» **Source passage**:
..........

In hindsight, it’s kind of funny that the big tech bubble debate this week focused on Candy Crush Saga owner King Digital Entertainment’s IPO filing. It’s funny because, on Thursday night, Wall Street priced the craziest deal since the heights of the Internet bubble and almost no one complained a bit.
That deal was for Castlight Health (CSLT), a company that offers health information via the Internet to inform medical choices and reduce insurance costs. Sounds like a pretty good idea, and Castlight says it has helped some of its corporate customers reduce their health costs by more than 10% a year.
Goldman Sachs, Morgan Stanley and other lead underwriters priced Castlight’s shares at $16, above an already raised expected range of $13 to $15, giving the company a valuation of $1.4 billion. That's billion with a “b.” Last year, Castlight had $13 million of total revenue. That’s million, with an “m.”
Then the stock opened on Friday at almost $40, giving it a valuation of over $3 billion!

..........

» **Supplied information**:
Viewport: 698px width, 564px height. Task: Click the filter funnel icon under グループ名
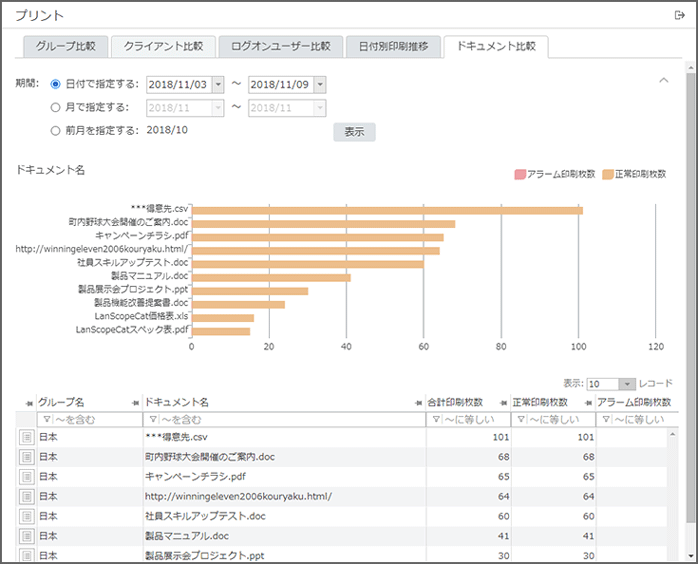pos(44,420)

..........

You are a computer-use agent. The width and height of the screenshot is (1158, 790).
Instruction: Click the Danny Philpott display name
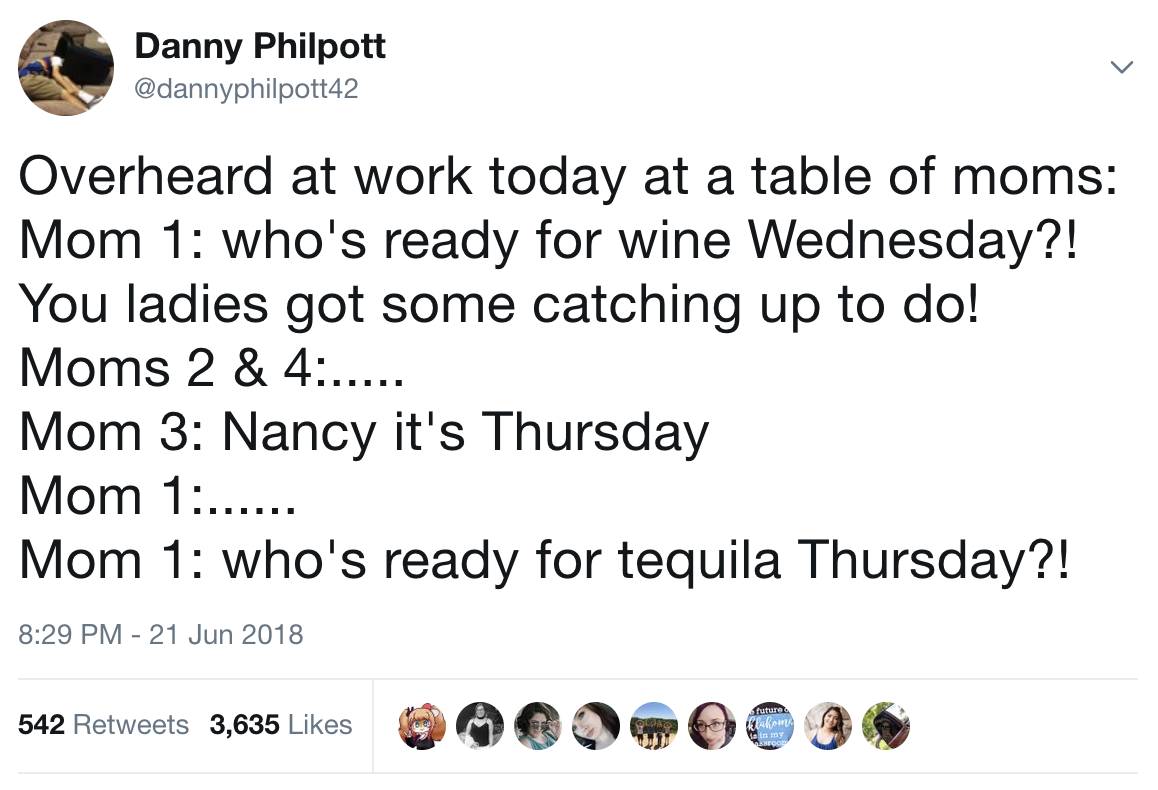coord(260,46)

..........

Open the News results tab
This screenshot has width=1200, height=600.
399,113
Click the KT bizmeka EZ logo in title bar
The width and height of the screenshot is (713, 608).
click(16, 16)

..........

» **What you need to do**:
a) Reproduce word for word the part of the article on Castlight Health's IPO starting with "That deal was" and going on through "over $3 billion!".
b) Decide whether each statement agrees with the article on Castlight Health's IPO, answering yes or no and quoting the words from the article that settle it: (i) King Digital Entertainment owns Candy Crush Saga. (ii) Castlight's shares were priced inside the expected range of $13 to $15. (iii) Castlight's total revenue last year was $13 billion.
The entries have no connection to the article on Castlight Health's IPO.

» **Written answers**:
a)
That deal was for Castlight Health (CSLT), a company that offers health information via the Internet to inform medical choices and reduce insurance costs. Sounds like a pretty good idea, and Castlight says it has helped some of its corporate customers reduce their health costs by more than 10% a year.
Goldman Sachs, Morgan Stanley and other lead underwriters priced Castlight’s shares at $16, above an already raised expected range of $13 to $15, giving the company a valuation of $1.4 billion. That's billion with a “b.” Last year, Castlight had $13 million of total revenue. That’s million, with an “m.”
Then the stock opened on Friday at almost $40, giving it a valuation of over $3 billion!

b)
(i) Yes: "Candy Crush Saga owner King Digital Entertainment’s IPO filing"
(ii) No: "priced Castlight’s shares at $16, above an already raised expected range of $13 to $15"
(iii) No: "Last year, Castlight had $13 million of total revenue."